# I embarrassed myself ...



## Big Brown Eyes (Jan 11, 2015)

My wife likes to appropriate my clothes with the enthusiasm of a minor party functionary of the DPRK.

Yesterday she got a new designer jacket, and I purchased jammie pants. But of course after getting home the first thing she tries on are ... my jammies! And appropriated them!

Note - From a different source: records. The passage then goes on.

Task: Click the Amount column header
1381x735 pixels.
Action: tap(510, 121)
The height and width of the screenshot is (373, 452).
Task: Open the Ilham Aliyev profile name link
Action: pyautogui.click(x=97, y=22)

Then she decided to not only wear my favorite sweatshirt, but also go to the rest room in them. Now thats the last straw. I can surrender a new item that I haven't bonded with. But some thing I like.. and regularly wear... she not only took it, but she went to poop wearing them! I can only imagine the aroma fragments floating up from the bowl ... infusing deep inside the heavy fabric of the sweatshirt. Forever bonding with the fabric ... giving it a poopy smell from now till the end of time....

So I decided to take revenge.... 

Later that night, when taking the pup out, I decided to wear her brand new designer jacket - which really doesn't even go around my chest (I am NOT fat! I am just a guy, we are bigger).

And also a new hat that she got.

So at 11:00pm Friday night, here I was, wearing shorts, t-shirt, boat shoes ... but an obvious women's jacket and hat... walking a 100lb GSD. And of course every young person in the neighborhood was out and about, going clubbing - dressed in their finest.

:crazy: ..... :blush:!!

WTH, I decided to walk with an extra swing to the hips and blew the laughing bastards a kiss.

Bet I will hear about this one for a while....


----------



## Stonevintage (Aug 26, 2014)

Lifestyles of the clueless.


----------



## McWeagle (Apr 23, 2014)

Lol, I get your point! But seriously dude, laundry gets rid of floating poop bits!


----------



## Sarah~ (Apr 30, 2012)

Lol! Funny! I love stealing my boyfriend's clothes  they are so comfy, and best part is he can't steal mine back because my clothes are way too small for him!


----------



## Big Brown Eyes (Jan 11, 2015)

Stonevintage said:


> Lifestyles of the clueless.


ROFL! You are such a sourpuss! If you lived close to me, I would make my dog poop on your front door step everyday. And if he had constipation I would pay neighborhood kids to do it. 
Hahaha.


----------



## Big Brown Eyes (Jan 11, 2015)

Sarah~ said:


> Lol! Funny! I love stealing my boyfriend's clothes  they are so comfy, and best part is he can't steal mine back because my clothes are way too small for him!


^ is the greatest challenge of MAN-kind.


----------



## Gwenhwyfair (Jul 27, 2010)

100 pound GSD? I thought your dog was a puppy? Smh.


----------



## shepherdmom (Dec 24, 2011)

Where are the pictures? We need pictures.


----------



## Palydyn (Aug 28, 2014)

> WTH, I decided to walk with an extra swing to the hips and blew the laughing bastards a kiss


 Are you sure you weren't channeling your inner Bruce Jenner? And Shepherdmom is right, Where are the pictures?


----------



## CDR Shep Mama (Mar 14, 2015)

Get some, man.


----------



## Gwenhwyfair (Jul 27, 2010)

LOL!!!

Mods love where you moved this thread to! "Brags".


----------



## pyratemom (Jan 10, 2011)

I can only picture you standing out side in her new coat with your shorts. We need pictures and video! By the way the brown stuff washes out!


----------



## Ruger Monster (Jan 29, 2015)

pyratemom said:


> I can only picture you standing out side in her new coat with your shorts. We need pictures and video! By the way the brown stuff washes out!


I 2nd this lol


----------



## Mister C (Jan 14, 2014)

shepherdmom said:


> Where are the pictures? We need pictures.


Pics or it didn't happen.


----------



## Lilie (Feb 3, 2010)

CDR Shep Mama said:


> Get some, man.


:spittingcoffee:


----------